(Extracted material)

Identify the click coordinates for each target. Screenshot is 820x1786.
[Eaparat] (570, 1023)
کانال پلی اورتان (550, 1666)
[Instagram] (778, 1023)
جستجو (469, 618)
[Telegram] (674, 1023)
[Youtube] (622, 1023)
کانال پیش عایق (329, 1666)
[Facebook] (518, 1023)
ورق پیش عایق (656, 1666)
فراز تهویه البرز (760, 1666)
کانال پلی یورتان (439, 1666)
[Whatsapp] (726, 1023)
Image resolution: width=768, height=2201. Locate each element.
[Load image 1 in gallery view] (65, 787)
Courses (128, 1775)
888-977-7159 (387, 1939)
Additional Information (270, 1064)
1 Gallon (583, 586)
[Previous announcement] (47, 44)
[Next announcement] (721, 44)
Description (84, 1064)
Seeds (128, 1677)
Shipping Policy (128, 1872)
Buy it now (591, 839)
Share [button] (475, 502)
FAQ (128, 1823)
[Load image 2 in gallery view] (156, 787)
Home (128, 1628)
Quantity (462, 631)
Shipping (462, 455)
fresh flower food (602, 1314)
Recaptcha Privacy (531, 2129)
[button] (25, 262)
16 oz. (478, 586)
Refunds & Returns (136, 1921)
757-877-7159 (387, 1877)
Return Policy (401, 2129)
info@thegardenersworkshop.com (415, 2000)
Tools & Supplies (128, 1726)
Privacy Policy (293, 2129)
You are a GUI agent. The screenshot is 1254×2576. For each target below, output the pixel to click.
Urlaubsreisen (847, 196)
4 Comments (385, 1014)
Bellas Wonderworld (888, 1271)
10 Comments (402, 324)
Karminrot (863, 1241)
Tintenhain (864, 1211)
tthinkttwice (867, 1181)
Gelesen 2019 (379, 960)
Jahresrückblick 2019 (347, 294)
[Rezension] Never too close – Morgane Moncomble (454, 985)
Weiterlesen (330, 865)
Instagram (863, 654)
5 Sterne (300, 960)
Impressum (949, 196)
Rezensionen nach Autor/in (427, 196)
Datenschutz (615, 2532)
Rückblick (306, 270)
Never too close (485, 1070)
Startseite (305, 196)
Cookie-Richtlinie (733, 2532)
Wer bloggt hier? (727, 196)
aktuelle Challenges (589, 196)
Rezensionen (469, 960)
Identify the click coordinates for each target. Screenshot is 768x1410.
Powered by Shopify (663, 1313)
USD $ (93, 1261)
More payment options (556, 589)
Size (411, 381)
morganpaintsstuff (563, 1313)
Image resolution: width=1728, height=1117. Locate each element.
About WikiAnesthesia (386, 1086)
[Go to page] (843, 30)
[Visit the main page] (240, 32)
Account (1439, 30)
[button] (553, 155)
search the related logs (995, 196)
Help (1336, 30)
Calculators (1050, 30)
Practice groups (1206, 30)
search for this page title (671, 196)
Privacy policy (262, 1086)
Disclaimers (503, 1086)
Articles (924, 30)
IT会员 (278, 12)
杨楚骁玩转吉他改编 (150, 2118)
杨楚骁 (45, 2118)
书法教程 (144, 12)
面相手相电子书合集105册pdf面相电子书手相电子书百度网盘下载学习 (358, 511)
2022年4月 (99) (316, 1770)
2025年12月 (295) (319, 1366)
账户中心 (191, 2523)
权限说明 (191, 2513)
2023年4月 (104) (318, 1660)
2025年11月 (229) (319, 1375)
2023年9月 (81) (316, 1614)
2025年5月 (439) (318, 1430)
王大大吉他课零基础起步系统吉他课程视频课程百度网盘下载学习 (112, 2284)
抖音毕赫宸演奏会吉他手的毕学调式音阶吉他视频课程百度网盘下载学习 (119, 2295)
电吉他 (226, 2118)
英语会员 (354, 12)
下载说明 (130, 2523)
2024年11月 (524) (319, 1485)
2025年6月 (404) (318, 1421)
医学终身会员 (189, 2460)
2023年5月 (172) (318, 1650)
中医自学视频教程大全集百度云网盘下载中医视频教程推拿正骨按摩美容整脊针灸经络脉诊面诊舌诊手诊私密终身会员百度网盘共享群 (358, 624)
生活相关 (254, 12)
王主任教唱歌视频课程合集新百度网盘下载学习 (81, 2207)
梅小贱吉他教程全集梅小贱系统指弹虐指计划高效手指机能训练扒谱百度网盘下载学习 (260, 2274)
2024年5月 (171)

(End Extracted material)

Task objective →
Keep every word the same. Retype all the material.

Answer →
Identify the click coordinates for each target. Screenshot is 820x1786.
[Eaparat] (570, 1023)
کانال پلی اورتان (550, 1666)
[Instagram] (778, 1023)
جستجو (469, 618)
[Telegram] (674, 1023)
[Youtube] (622, 1023)
کانال پیش عایق (329, 1666)
[Facebook] (518, 1023)
ورق پیش عایق (656, 1666)
فراز تهویه البرز (760, 1666)
کانال پلی یورتان (439, 1666)
[Whatsapp] (726, 1023)
Image resolution: width=768, height=2201. Locate each element.
[Load image 1 in gallery view] (65, 787)
Courses (128, 1775)
888-977-7159 (387, 1939)
Additional Information (270, 1064)
1 Gallon (583, 586)
[Previous announcement] (47, 44)
[Next announcement] (721, 44)
Description (84, 1064)
Seeds (128, 1677)
Shipping Policy (128, 1872)
Buy it now (591, 839)
Share [button] (475, 502)
FAQ (128, 1823)
[Load image 2 in gallery view] (156, 787)
Home (128, 1628)
Quantity (462, 631)
Shipping (462, 455)
fresh flower food (602, 1314)
Recaptcha Privacy (531, 2129)
[button] (25, 262)
16 oz. (478, 586)
Refunds & Returns (136, 1921)
757-877-7159 (387, 1877)
Return Policy (401, 2129)
info@thegardenersworkshop.com (415, 2000)
Tools & Supplies (128, 1726)
Privacy Policy (293, 2129)
You are a GUI agent. The screenshot is 1254×2576. For each target below, output the pixel to click.
Urlaubsreisen (847, 196)
4 Comments (385, 1014)
Bellas Wonderworld (888, 1271)
10 Comments (402, 324)
Karminrot (863, 1241)
Tintenhain (864, 1211)
tthinkttwice (867, 1181)
Gelesen 2019 (379, 960)
Jahresrückblick 2019 (347, 294)
[Rezension] Never too close – Morgane Moncomble (454, 985)
Weiterlesen (330, 865)
Instagram (863, 654)
5 Sterne (300, 960)
Impressum (949, 196)
Rezensionen nach Autor/in (427, 196)
Datenschutz (615, 2532)
Rückblick (306, 270)
Never too close (485, 1070)
Startseite (305, 196)
Cookie-Richtlinie (733, 2532)
Wer bloggt hier? (727, 196)
aktuelle Challenges (589, 196)
Rezensionen (469, 960)
Identify the click coordinates for each target. Screenshot is 768x1410.
Powered by Shopify (663, 1313)
USD $ (93, 1261)
More payment options (556, 589)
Size (411, 381)
morganpaintsstuff (563, 1313)
Image resolution: width=1728, height=1117. Locate each element.
About WikiAnesthesia (386, 1086)
[Go to page] (843, 30)
[Visit the main page] (240, 32)
Account (1439, 30)
[button] (553, 155)
search the related logs (995, 196)
Help (1336, 30)
Calculators (1050, 30)
Practice groups (1206, 30)
search for this page title (671, 196)
Privacy policy (262, 1086)
Disclaimers (503, 1086)
Articles (924, 30)
IT会员 (278, 12)
杨楚骁玩转吉他改编 (150, 2118)
杨楚骁 (45, 2118)
书法教程 (144, 12)
面相手相电子书合集105册pdf面相电子书手相电子书百度网盘下载学习 (358, 511)
2022年4月 (99) (316, 1770)
2025年12月 (295) (319, 1366)
账户中心 (191, 2523)
权限说明 (191, 2513)
2023年4月 (104) (318, 1660)
2025年11月 (229) (319, 1375)
2023年9月 (81) (316, 1614)
2025年5月 (439) (318, 1430)
王大大吉他课零基础起步系统吉他课程视频课程百度网盘下载学习 (112, 2284)
抖音毕赫宸演奏会吉他手的毕学调式音阶吉他视频课程百度网盘下载学习 (119, 2295)
电吉他 (226, 2118)
英语会员 (354, 12)
下载说明 (130, 2523)
2024年11月 (524) (319, 1485)
2025年6月 (404) (318, 1421)
医学终身会员 (189, 2460)
2023年5月 (172) (318, 1650)
中医自学视频教程大全集百度云网盘下载中医视频教程推拿正骨按摩美容整脊针灸经络脉诊面诊舌诊手诊私密终身会员百度网盘共享群 (358, 624)
生活相关 (254, 12)
王主任教唱歌视频课程合集新百度网盘下载学习 (81, 2207)
梅小贱吉他教程全集梅小贱系统指弹虐指计划高效手指机能训练扒谱百度网盘下载学习 (260, 2274)
2024年5月 (171)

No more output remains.